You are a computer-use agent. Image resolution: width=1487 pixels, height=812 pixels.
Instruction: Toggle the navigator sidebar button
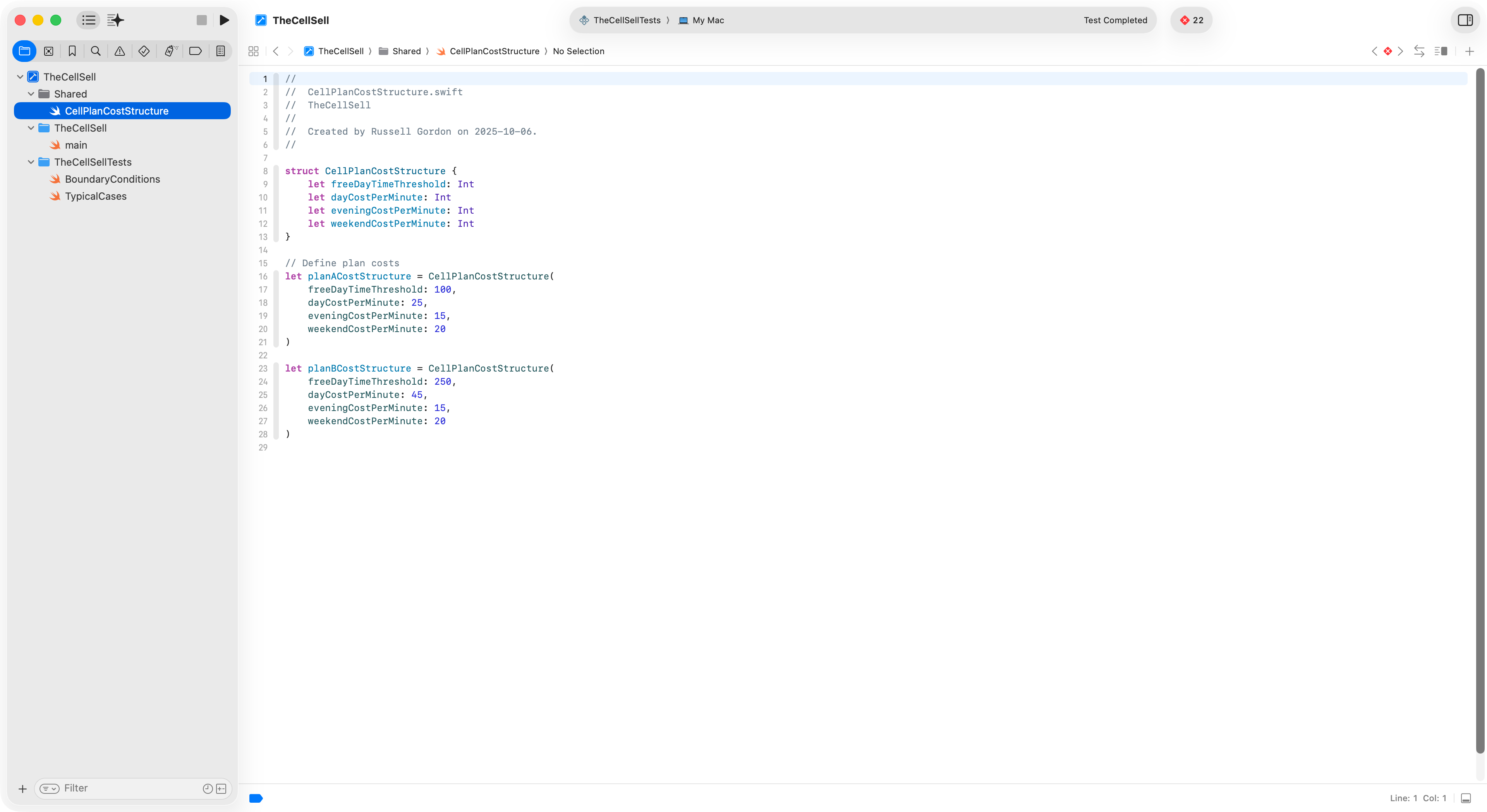pos(88,20)
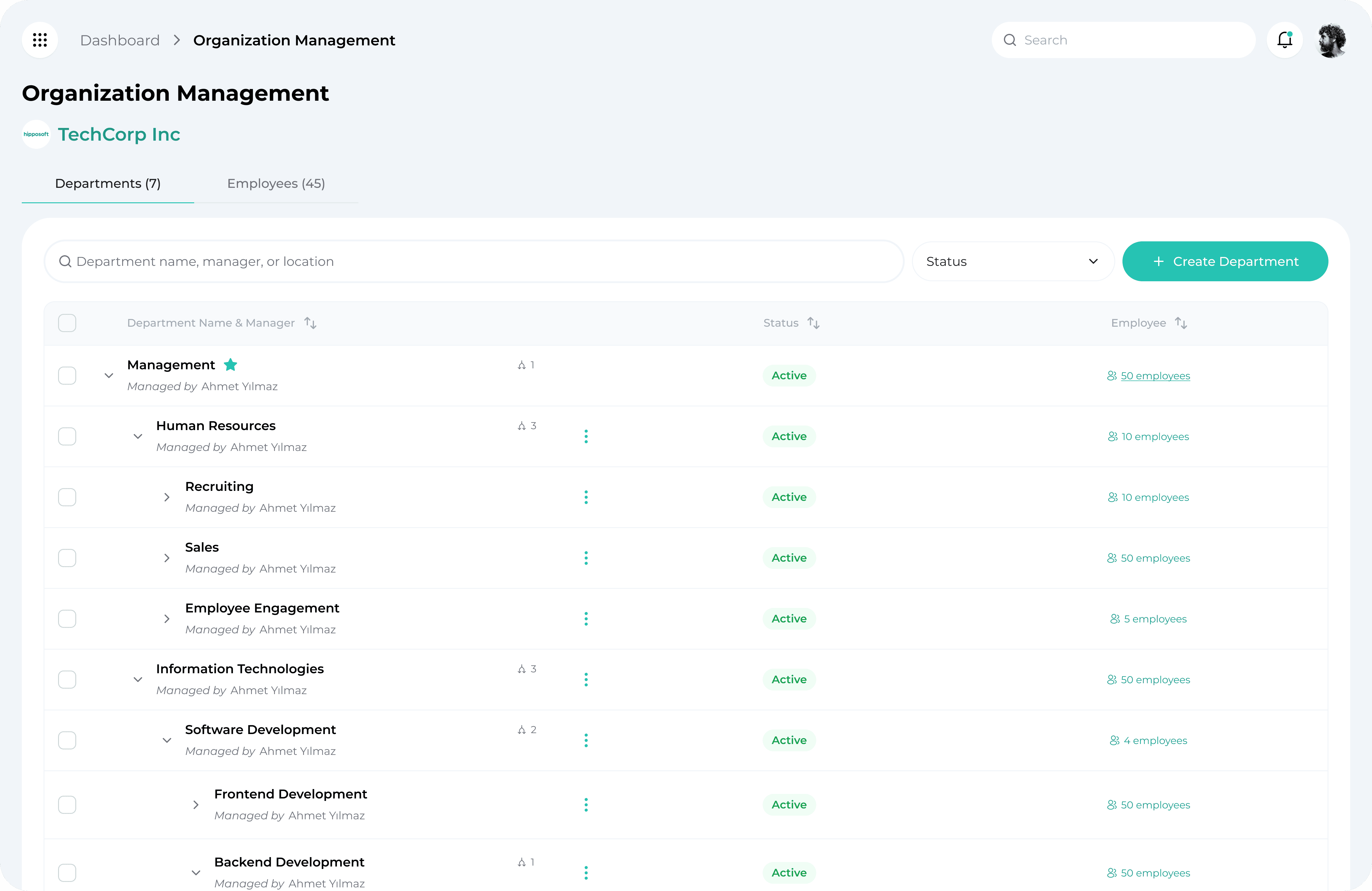Select the Information Technologies checkbox
This screenshot has height=891, width=1372.
(x=67, y=680)
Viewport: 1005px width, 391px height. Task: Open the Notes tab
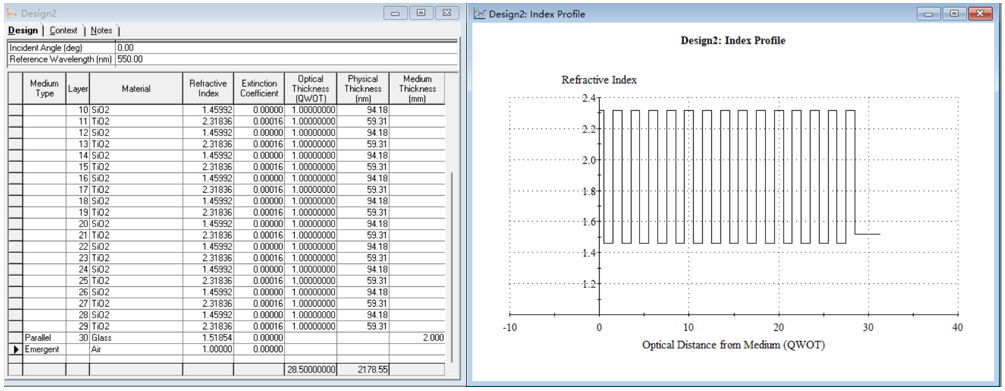(101, 30)
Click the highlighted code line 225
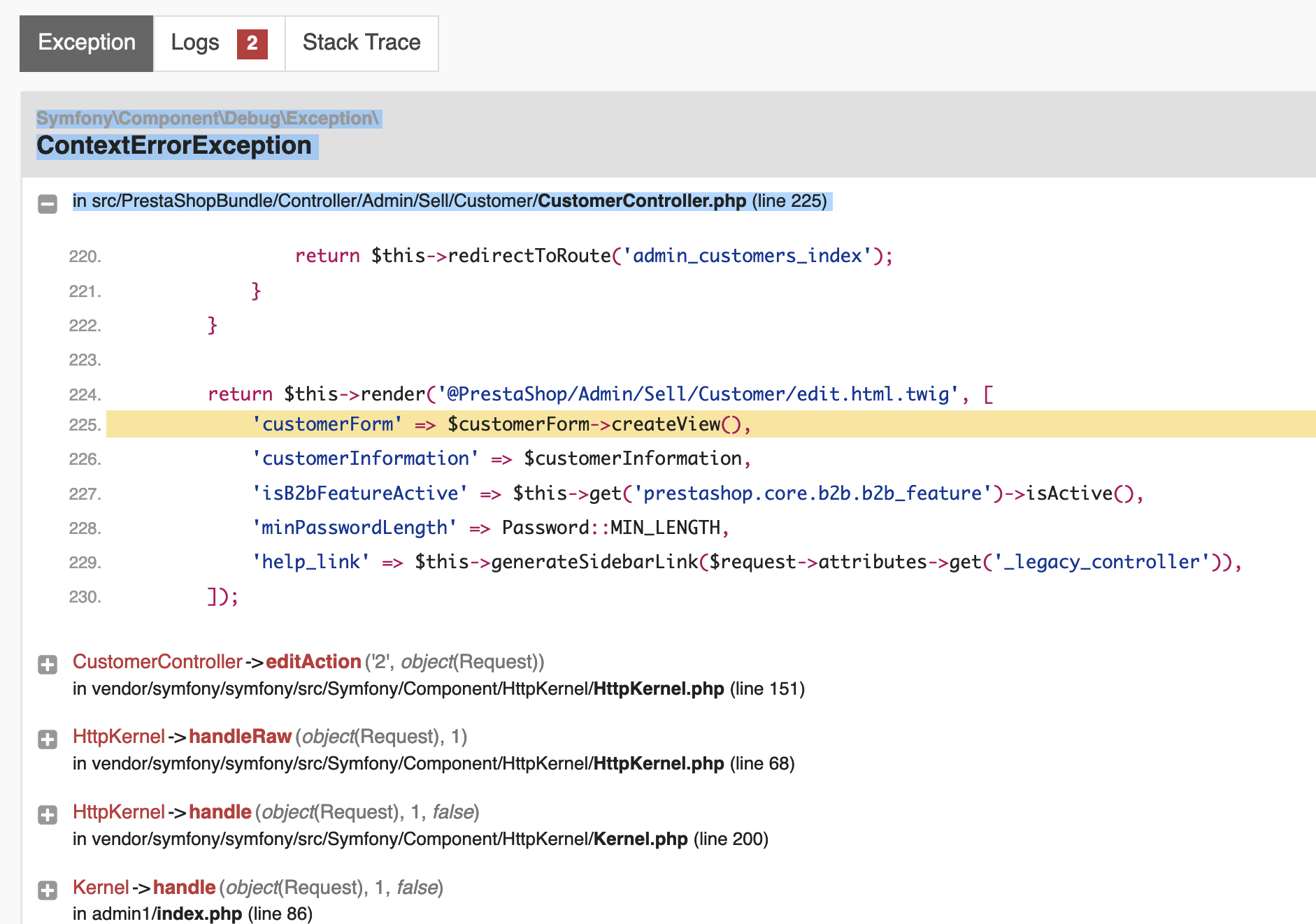 (x=501, y=424)
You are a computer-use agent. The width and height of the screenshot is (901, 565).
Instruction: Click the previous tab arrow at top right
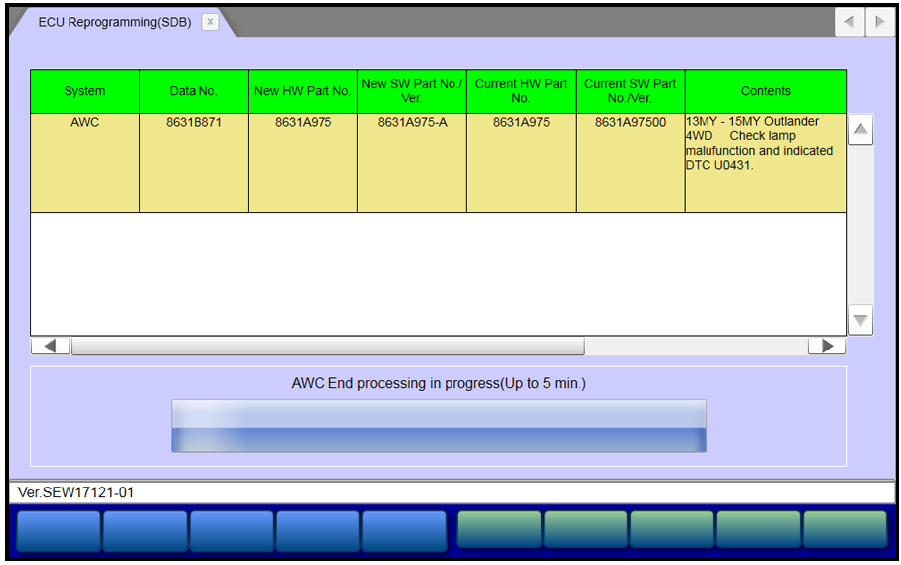(x=849, y=22)
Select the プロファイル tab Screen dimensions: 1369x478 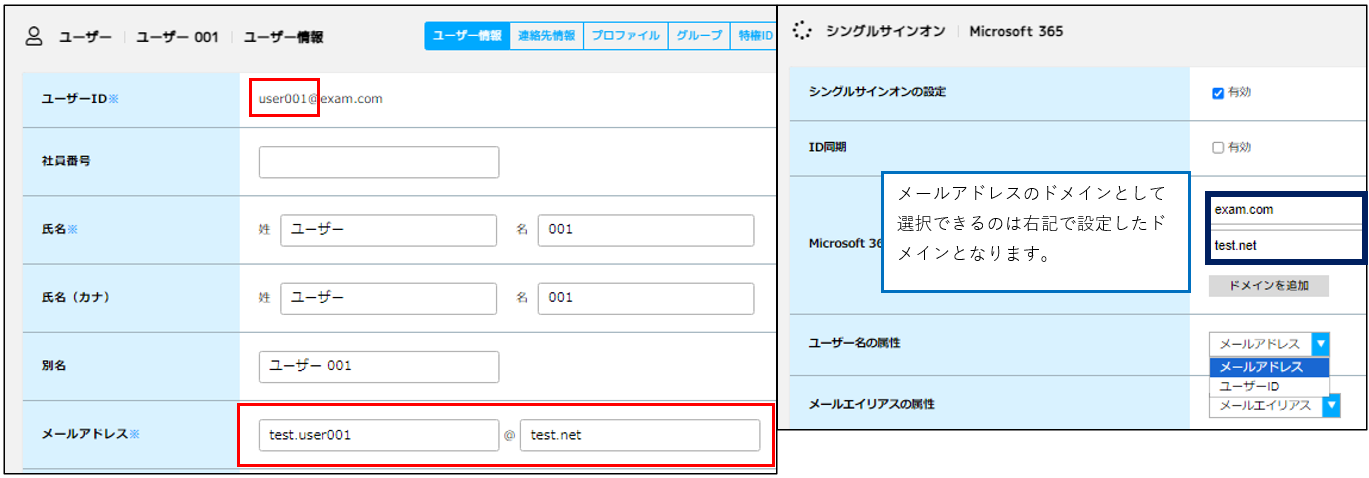[624, 36]
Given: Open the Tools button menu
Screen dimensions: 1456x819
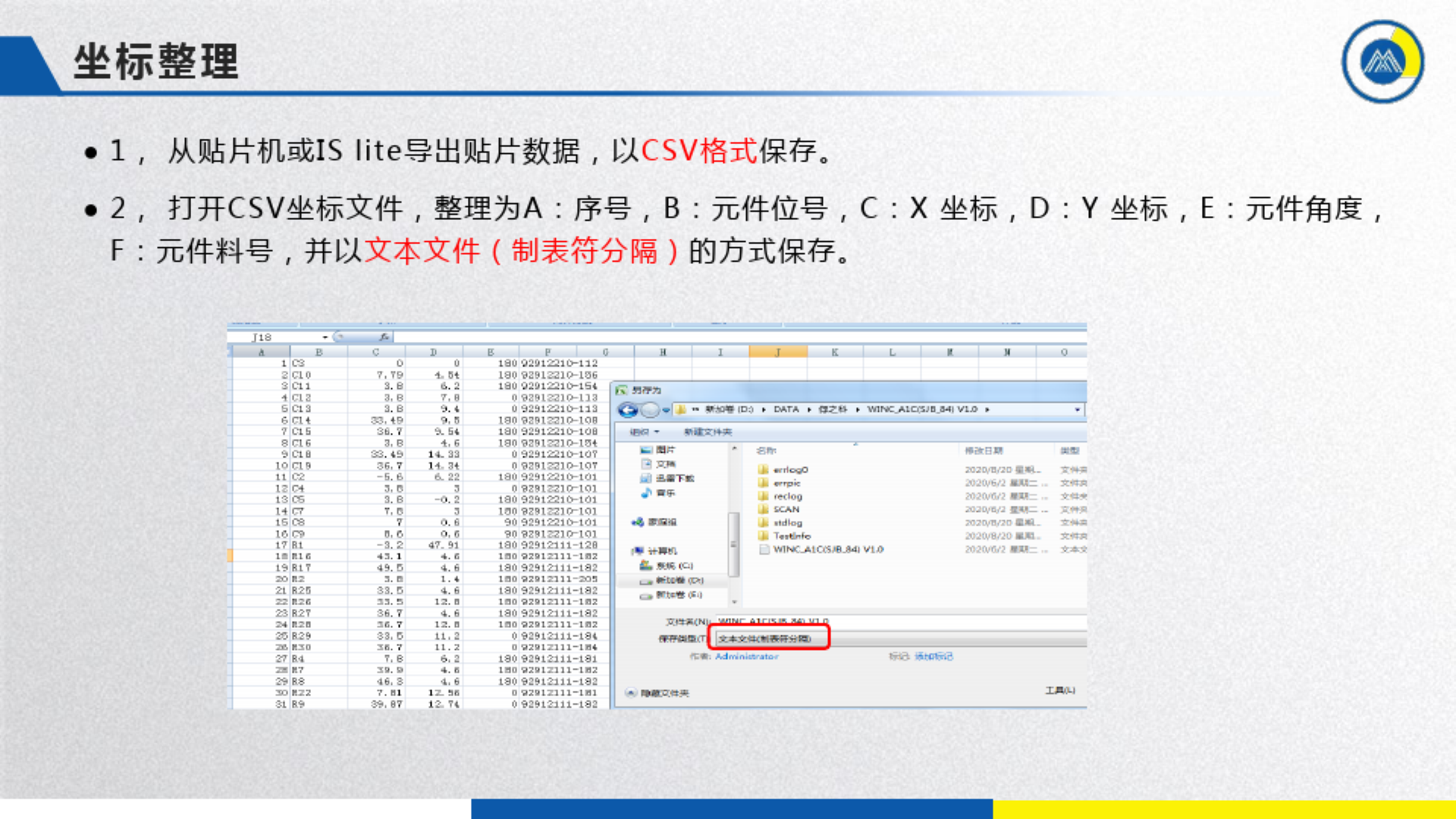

○ ○ ○

Please format as a numbered list, skipping blank lines, the lines from the one containing "Given: Open the Tools button menu" through the end of the records, both included. Omit the pictures.

● **Exercise response**
1. Given: Open the Tools button menu
2. Screen dimensions: 1456x819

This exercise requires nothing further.